* **Text**
══════════════════════════════

Which brings me to the main point of this essay.

Pops Reagan is played by Len Cariou, and seeing him at the family table is always a reminder that I went to the same high school as Broadway’s original Sweeney Todd.

Len Cariou, aka Pops Reagan

During my time at Miles Macdonell Collegiate on Roch Street in East Kildonan, I had no clue that I was walking the same halls of academia as a guy who would become a Tony Award-winning actor and tread the boards with Lauren Bacall and Angela Lansbury, among others. He’s also shared the silver screen with Liz Taylor, Diana Rigg, Viola Davis, Rita Moreno, Bruce Willis, Kevin Costner and Johnny Depp, among others.

Since Cariou has 11 years on me, we weren’t MMC Buckeyes at the same time, and it’s unlikely we had any of the same teachers, although I suppose it’s possible.

The thing is, I’m guessing there were certain teachers at Miles Mac who had a special influence on Cariou during his two years under their watchful eye (Grades 10 and 11), and perhaps that’s what sealed the deal for him: He would become a star on stage and screen.

I’ve never experienced the same acclaim as Cariou, and high hosannas are unlikely to fall my way now that I’m well into my dotage and far removed from a 30-year career in journalism, but I had two high school teachers whose words pointed me in the right direction in the 1960s, even if their methods were quite contrasting.

Literature teacher Mrs. Grieve planted the first seed, when she awarded me a mark of 29/30 for an essay on baseball. She did so hesitantly. She wasn’t convinced it was an original work, but, apparently unable to find evidence to the contrary, she gave me my mark of 29-out-of-30 and scribbled a note on the margins of my paper, saying, “If this is your writing, I recommend you pursue it as a possible career.”

Nice.

But then there was Mr. Peters, a teacher with a favorable manner, but one who too often observed me with my nose deep into a sports magazine and/or book at my desk at the back of the room.

══════════════════════════════

* **Provided records**
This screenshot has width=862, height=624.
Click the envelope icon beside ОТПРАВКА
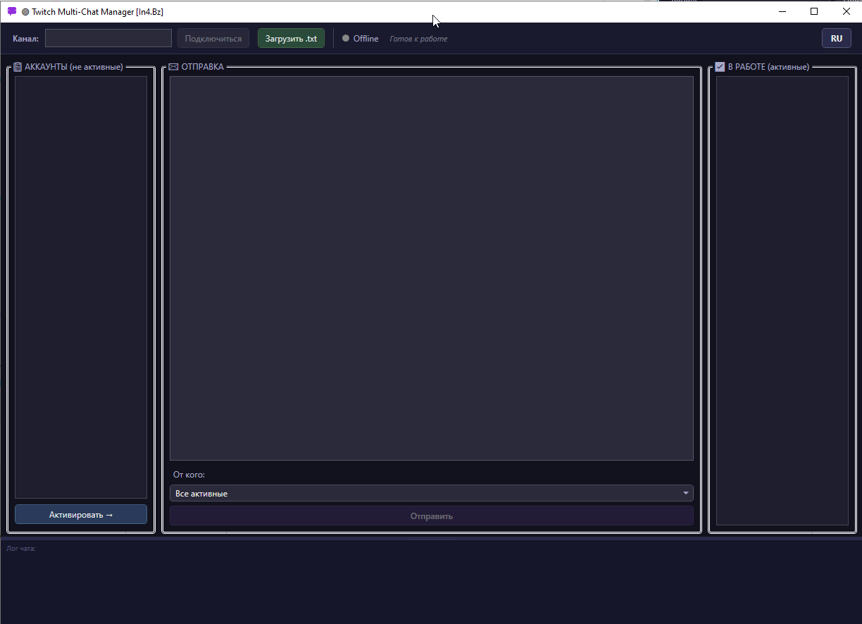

══════════════════════════════

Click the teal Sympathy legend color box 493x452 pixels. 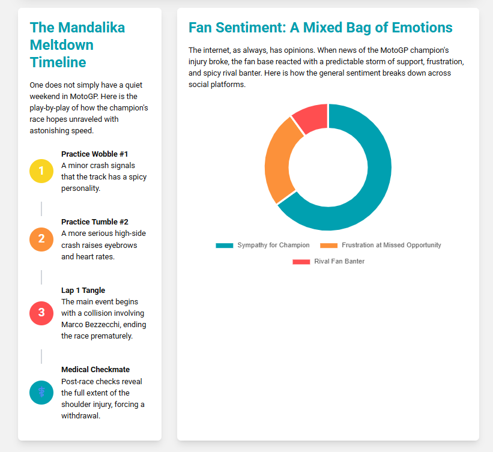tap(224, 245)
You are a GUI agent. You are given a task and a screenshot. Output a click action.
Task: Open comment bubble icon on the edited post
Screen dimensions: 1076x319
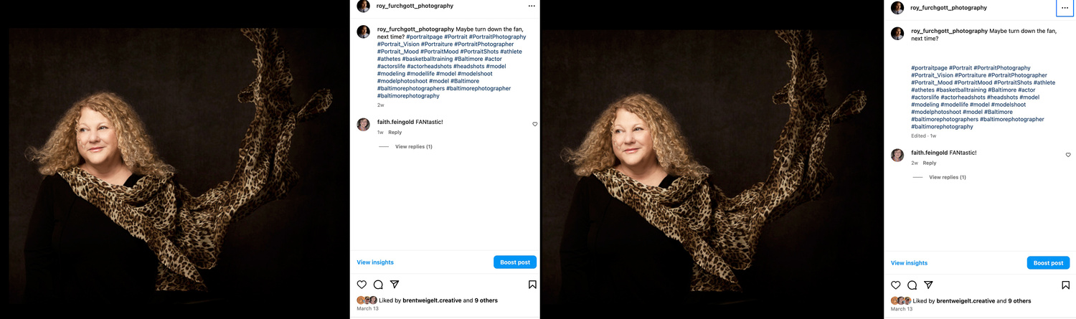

══════════════════════════════

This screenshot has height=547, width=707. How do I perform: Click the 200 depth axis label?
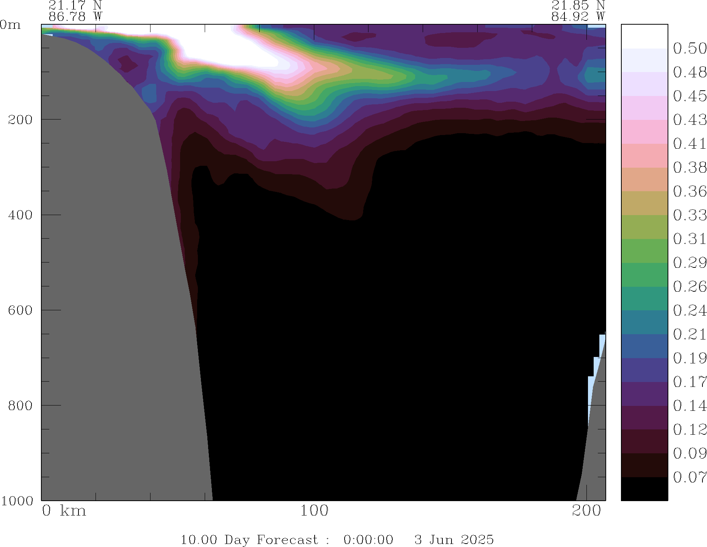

══════════════════════════════

* **Activity**
In the essay about Len Cariou, list every person named as someone he has shared the silver screen with.

* **Completed exercise**
Liz Taylor, Diana Rigg, Viola Davis, Rita Moreno, Bruce Willis, Kevin Costner, Johnny Depp